◆ Задания:
• A. Назовите все качества, за которые, согласно тексту, Пушкину часто воздавали хвалу.
• B. Перепишите из текста отрывок, начиная с места со словами «Большинство тех, кто» и заканчивая словами «не требующим напряжения.».

◆ Текст:
━━━━━━━━

Но мне, наверное, следовало бы процитировать ее слова целиком: «Это неудобочитаемо, но без этого преподавать „Евгения Онегина“ невозможно»33. Почему же это неудобочитаемо?

Большинство тех, кто ставит себе целью уговорить другого человека изменить точку зрения на противоположную, пытаются отыскать нечто общее, какой-то взгляд на вещи, с которым можно согласиться, чтобы затем, опираясь на него, шаг за шагом развернуть дискуссию. У Набокова метода иная. Зная, что его мнение часто противоречит мнению большей части его аудитории, он предпочитает не приводить все свои доводы пункт за пунктом, а поражать, огорошивать, брать воображение на испуг, чтобы затем разбить и развеять устоявшееся убеждение. Одной из причин, по которой он оставлял свой перевод неудобочитаемым, было, конечно, желание разочаровать тех, кто отдает предпочтение переводам гладким, не требующим напряжения.

Но более серьезной причиной было его настоятельное требование к читателю заглядывать в Пушкина, постоянно сверяться с ним. Отказавшись предоставить читателю гладкий, самодостаточный английский текст, он получает возможность постоянно, строка за строкой напоминать студентам — или читателям вообще, которые, как он надеялся, «захотят выучить язык Пушкина»34, — о том, что они должны снова и снова обращаться к русскому оригиналу.

Прежде всего, он хотел с максимальной точностью представить каждый поворот пушкинской мысли. Он справедливо сокрушался по поводу стихотворного перевода, грубая приблизительность которого никак не допускает подобной точности и который провозглашается «читаемым», ибо «щелкопер или рифмоплет подменил в нем плоскими банальностями все захватывающе трудные места». Пушкину, как замечает Набоков в неопубликованной русской лекции, часто воздавали хвалу за такие качества, как «гармония, ясность, соразмерность, полнота звучания, полнота существования». Эти стороны пушкинского творчества вполне конкретны, но с их помощью все же не удается охарактеризовать его неуловимый дух. Они являются обобщениями, ярлыками и, будучи таковыми, неудовлетворительны, оставляя «человека, который видит в Пушкине только олимпийское сияние… озадаченным той или иной темной либо горькой строкой». Один русский рецензент набоковского перевода признался, что, несмотря на пятидесятилетнее знакомство с «Евгением Онегиным» в оригинале, он «только теперь, с помощью Набокова, увидел определенную неоднозначность в тексте Пушкина и возможность различных его интерпретаций»35.

━━━━━━━━

◆ Выдержка из данных:
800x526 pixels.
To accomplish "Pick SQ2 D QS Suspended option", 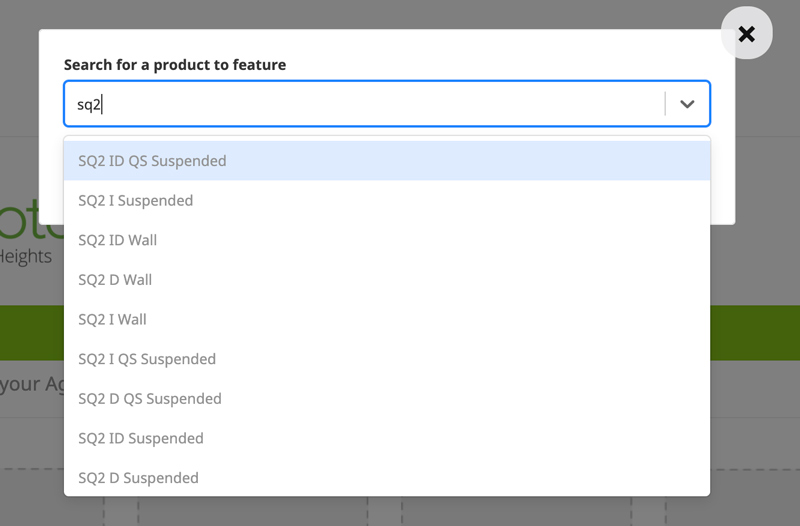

━━━━━━━━

◆ Ответы к заданиям:
• A. гармония, ясность, соразмерность, полнота звучания, полнота существования

• B.
Большинство тех, кто ставит себе целью уговорить другого человека изменить точку зрения на противоположную, пытаются отыскать нечто общее, какой-то взгляд на вещи, с которым можно согласиться, чтобы затем, опираясь на него, шаг за шагом развернуть дискуссию. У Набокова метода иная. Зная, что его мнение часто противоречит мнению большей части его аудитории, он предпочитает не приводить все свои доводы пункт за пунктом, а поражать, огорошивать, брать воображение на испуг, чтобы затем разбить и развеять устоявшееся убеждение. Одной из причин, по которой он оставлял свой перевод неудобочитаемым, было, конечно, желание разочаровать тех, кто отдает предпочтение переводам гладким, не требующим напряжения.